Either it's innocent or not

lanouvelleheloise · 06/07/2017 12:55

"But it's the partners knowing about it that makes the difference. If he thought it was innocent he'd have no problem telling his wife, would he?"

I do agree with you.

However, I also know of another case (not involving me, I swear!) where a male friend has an incredibly jealous partner. He doesn't tell her when he's out with female friends for lunch because he just gets grief. It doesn't mean there's anything going on - it's actually her behaviour that is unreasonable. But, for an easy life, he chooses to deceive her rather than telling the truth, just to avoid the grief. Personally, I don't think it's a great way of handling it from either of them, I'm just saying that there ARE incredibly jealous people (male and female) in the world, and their partners sometimes deceive them for other reasons than cheating.

WellErrr · 06/07/2017 12:56

The texts are entirely innocent, he's given me relationship advice etc on boyfriends since for example

That's not innocent.

ChicRock · 06/07/2017 12:57

You think a lot of yourself don't you.

You've assumed he won't tell his wife.

Maybe he will. Maybe he already has. Maybe he simply has an hour or so to kill, you're the nearest available person he knows in that area and he just feels like having lunch with anyone rather than eating alone.

I'm sure he'll be able to control himself.

GrumpyOldBag · 06/07/2017 12:58

Gosh everyone seems to assume the guy has ulterior motives!

Absolutely nothing wrong with meeting up with him for a friendly lunch. Whether or not he decides to tell his wife is entirely a matter for him.

Adult people who have previously slept together should be able to continue to have a friendly relationship when they have moved on in life.

I wouldn't give it a second thought. And if he does start to push the lunch in an inappropriate direction, you simply knock it on the head - you sound very capable OP.

MumBod · 06/07/2017 12:58

You're asking whether you should, so the answer is no.

If it was totally above board and fine you wouldn't think twice.

AnyFucker · 06/07/2017 12:59

Sounds like you are already having an emotional affair

And like you could "accidentally find yourself " moving it on to a physical level

OlennasWimple · 06/07/2017 12:59

Do you still fancy him?

GrumpyOldBag · 06/07/2017 12:59

I don't mind my DH going out with his ex-wife or previous girlfriends - and I don't expect him to tell me about it every time either.
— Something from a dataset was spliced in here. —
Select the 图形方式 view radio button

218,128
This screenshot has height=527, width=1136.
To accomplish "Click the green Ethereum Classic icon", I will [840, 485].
ExConstance · 06/07/2017 13:01

I meet two of my old boyfriends from time to time. One comes over from Canada every couple of years, another has never married and has a very interesting creative job. I always tell DH where I'm going and he doesn't mind. He has a couple of old female friends ( though not exes) that he sees in similar circumstances, one was his climbing partner and the other he met when they did a job related course. If he has told his wife you are fine to meet for lunch.

TheLegendOfBeans · 06/07/2017 13:02

That's great Grumpy - but if you realised he was texting his ex(s) and you had no inkling you wouldn't be a bit Confused?